> Action item:
Every entry should be returned exactly. Omit none of them.

> Records to process:

/---

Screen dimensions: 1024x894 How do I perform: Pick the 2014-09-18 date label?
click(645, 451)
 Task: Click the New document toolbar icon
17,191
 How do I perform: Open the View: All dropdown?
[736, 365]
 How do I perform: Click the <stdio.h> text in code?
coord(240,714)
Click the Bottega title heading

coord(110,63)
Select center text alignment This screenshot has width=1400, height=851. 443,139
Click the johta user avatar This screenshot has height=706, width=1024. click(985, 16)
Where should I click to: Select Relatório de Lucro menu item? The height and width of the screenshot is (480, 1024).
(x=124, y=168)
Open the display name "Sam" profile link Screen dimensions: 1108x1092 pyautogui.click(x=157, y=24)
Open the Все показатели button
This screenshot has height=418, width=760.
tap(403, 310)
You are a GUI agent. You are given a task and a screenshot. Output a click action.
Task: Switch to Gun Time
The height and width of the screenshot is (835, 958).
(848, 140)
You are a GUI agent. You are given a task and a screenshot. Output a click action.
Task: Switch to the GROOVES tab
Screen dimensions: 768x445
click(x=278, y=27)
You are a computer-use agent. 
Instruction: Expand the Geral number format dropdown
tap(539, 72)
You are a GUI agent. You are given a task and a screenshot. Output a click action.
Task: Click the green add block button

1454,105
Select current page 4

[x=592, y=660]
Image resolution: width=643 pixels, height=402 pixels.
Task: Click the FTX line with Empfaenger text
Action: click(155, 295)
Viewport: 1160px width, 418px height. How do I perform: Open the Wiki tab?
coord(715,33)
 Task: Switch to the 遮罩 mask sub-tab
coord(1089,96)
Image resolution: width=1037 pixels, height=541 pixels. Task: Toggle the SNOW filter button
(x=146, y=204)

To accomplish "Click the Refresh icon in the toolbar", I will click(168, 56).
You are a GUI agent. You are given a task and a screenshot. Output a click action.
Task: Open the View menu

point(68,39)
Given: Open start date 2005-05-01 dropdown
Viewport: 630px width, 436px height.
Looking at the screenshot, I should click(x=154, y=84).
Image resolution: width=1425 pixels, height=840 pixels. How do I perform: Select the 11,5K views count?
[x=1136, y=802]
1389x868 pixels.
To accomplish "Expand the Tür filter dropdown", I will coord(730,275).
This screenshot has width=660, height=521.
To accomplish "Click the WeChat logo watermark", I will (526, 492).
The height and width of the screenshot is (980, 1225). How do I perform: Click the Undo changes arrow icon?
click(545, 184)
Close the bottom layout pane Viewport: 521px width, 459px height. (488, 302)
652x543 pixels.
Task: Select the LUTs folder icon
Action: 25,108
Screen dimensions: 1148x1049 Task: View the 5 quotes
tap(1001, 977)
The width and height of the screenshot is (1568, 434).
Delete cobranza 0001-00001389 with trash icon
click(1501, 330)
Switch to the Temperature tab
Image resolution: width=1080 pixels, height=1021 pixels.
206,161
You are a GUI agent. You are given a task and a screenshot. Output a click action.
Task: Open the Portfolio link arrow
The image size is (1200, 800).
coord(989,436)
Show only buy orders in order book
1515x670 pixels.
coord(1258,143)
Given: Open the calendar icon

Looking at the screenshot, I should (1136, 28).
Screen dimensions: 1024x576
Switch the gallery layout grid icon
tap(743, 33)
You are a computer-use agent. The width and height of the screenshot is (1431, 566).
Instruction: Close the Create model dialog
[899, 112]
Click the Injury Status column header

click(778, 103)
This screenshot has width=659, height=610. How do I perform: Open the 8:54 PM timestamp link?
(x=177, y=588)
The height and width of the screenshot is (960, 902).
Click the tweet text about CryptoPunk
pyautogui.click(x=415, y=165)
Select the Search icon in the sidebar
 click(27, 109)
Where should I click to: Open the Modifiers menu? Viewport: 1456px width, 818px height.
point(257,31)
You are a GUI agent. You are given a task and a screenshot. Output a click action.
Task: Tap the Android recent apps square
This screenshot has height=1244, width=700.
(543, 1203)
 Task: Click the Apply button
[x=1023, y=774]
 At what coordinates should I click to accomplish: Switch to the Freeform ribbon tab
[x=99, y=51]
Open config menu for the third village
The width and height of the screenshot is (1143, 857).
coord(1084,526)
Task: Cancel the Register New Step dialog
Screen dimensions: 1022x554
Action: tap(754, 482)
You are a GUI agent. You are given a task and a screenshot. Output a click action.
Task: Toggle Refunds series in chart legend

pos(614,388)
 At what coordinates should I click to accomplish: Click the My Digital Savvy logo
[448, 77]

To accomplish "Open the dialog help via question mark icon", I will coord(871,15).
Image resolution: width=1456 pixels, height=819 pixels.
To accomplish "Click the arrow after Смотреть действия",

\---

> Response to this exercise:
Screen dimensions: 1024x894 How do I perform: Pick the 2014-09-18 date label?
click(645, 451)
 Task: Click the New document toolbar icon
17,191
 How do I perform: Open the View: All dropdown?
[736, 365]
 How do I perform: Click the <stdio.h> text in code?
coord(240,714)
Click the Bottega title heading

coord(110,63)
Select center text alignment This screenshot has width=1400, height=851. 443,139
Click the johta user avatar This screenshot has height=706, width=1024. click(985, 16)
Where should I click to: Select Relatório de Lucro menu item? The height and width of the screenshot is (480, 1024).
(x=124, y=168)
Open the display name "Sam" profile link Screen dimensions: 1108x1092 pyautogui.click(x=157, y=24)
Open the Все показатели button
This screenshot has height=418, width=760.
tap(403, 310)
You are a GUI agent. You are given a task and a screenshot. Output a click action.
Task: Switch to Gun Time
The height and width of the screenshot is (835, 958).
(848, 140)
You are a GUI agent. You are given a task and a screenshot. Output a click action.
Task: Switch to the GROOVES tab
Screen dimensions: 768x445
click(x=278, y=27)
You are a computer-use agent. 
Instruction: Expand the Geral number format dropdown
tap(539, 72)
You are a GUI agent. You are given a task and a screenshot. Output a click action.
Task: Click the green add block button

1454,105
Select current page 4

[x=592, y=660]
Image resolution: width=643 pixels, height=402 pixels.
Task: Click the FTX line with Empfaenger text
Action: click(155, 295)
Viewport: 1160px width, 418px height. How do I perform: Open the Wiki tab?
coord(715,33)
 Task: Switch to the 遮罩 mask sub-tab
coord(1089,96)
Image resolution: width=1037 pixels, height=541 pixels. Task: Toggle the SNOW filter button
(x=146, y=204)

To accomplish "Click the Refresh icon in the toolbar", I will click(168, 56).
You are a GUI agent. You are given a task and a screenshot. Output a click action.
Task: Open the View menu

point(68,39)
Given: Open start date 2005-05-01 dropdown
Viewport: 630px width, 436px height.
Looking at the screenshot, I should click(x=154, y=84).
Image resolution: width=1425 pixels, height=840 pixels. How do I perform: Select the 11,5K views count?
[x=1136, y=802]
1389x868 pixels.
To accomplish "Expand the Tür filter dropdown", I will coord(730,275).
This screenshot has width=660, height=521.
To accomplish "Click the WeChat logo watermark", I will (526, 492).
The height and width of the screenshot is (980, 1225). How do I perform: Click the Undo changes arrow icon?
click(545, 184)
Close the bottom layout pane Viewport: 521px width, 459px height. (488, 302)
652x543 pixels.
Task: Select the LUTs folder icon
Action: 25,108
Screen dimensions: 1148x1049 Task: View the 5 quotes
tap(1001, 977)
The width and height of the screenshot is (1568, 434).
Delete cobranza 0001-00001389 with trash icon
click(1501, 330)
Switch to the Temperature tab
Image resolution: width=1080 pixels, height=1021 pixels.
206,161
You are a GUI agent. You are given a task and a screenshot. Output a click action.
Task: Open the Portfolio link arrow
The image size is (1200, 800).
coord(989,436)
Show only buy orders in order book
1515x670 pixels.
coord(1258,143)
Given: Open the calendar icon

Looking at the screenshot, I should (1136, 28).
Screen dimensions: 1024x576
Switch the gallery layout grid icon
tap(743, 33)
You are a computer-use agent. The width and height of the screenshot is (1431, 566).
Instruction: Close the Create model dialog
[899, 112]
Click the Injury Status column header

click(778, 103)
This screenshot has width=659, height=610. How do I perform: Open the 8:54 PM timestamp link?
(x=177, y=588)
The height and width of the screenshot is (960, 902).
Click the tweet text about CryptoPunk
pyautogui.click(x=415, y=165)
Select the Search icon in the sidebar
 click(27, 109)
Where should I click to: Open the Modifiers menu? Viewport: 1456px width, 818px height.
point(257,31)
You are a GUI agent. You are given a task and a screenshot. Output a click action.
Task: Tap the Android recent apps square
This screenshot has height=1244, width=700.
(543, 1203)
 Task: Click the Apply button
[x=1023, y=774]
 At what coordinates should I click to accomplish: Switch to the Freeform ribbon tab
[x=99, y=51]
Open config menu for the third village
The width and height of the screenshot is (1143, 857).
coord(1084,526)
Task: Cancel the Register New Step dialog
Screen dimensions: 1022x554
Action: tap(754, 482)
You are a GUI agent. You are given a task and a screenshot. Output a click action.
Task: Toggle Refunds series in chart legend

pos(614,388)
 At what coordinates should I click to accomplish: Click the My Digital Savvy logo
[448, 77]

To accomplish "Open the dialog help via question mark icon", I will coord(871,15).
Image resolution: width=1456 pixels, height=819 pixels.
To accomplish "Click the arrow after Смотреть действия",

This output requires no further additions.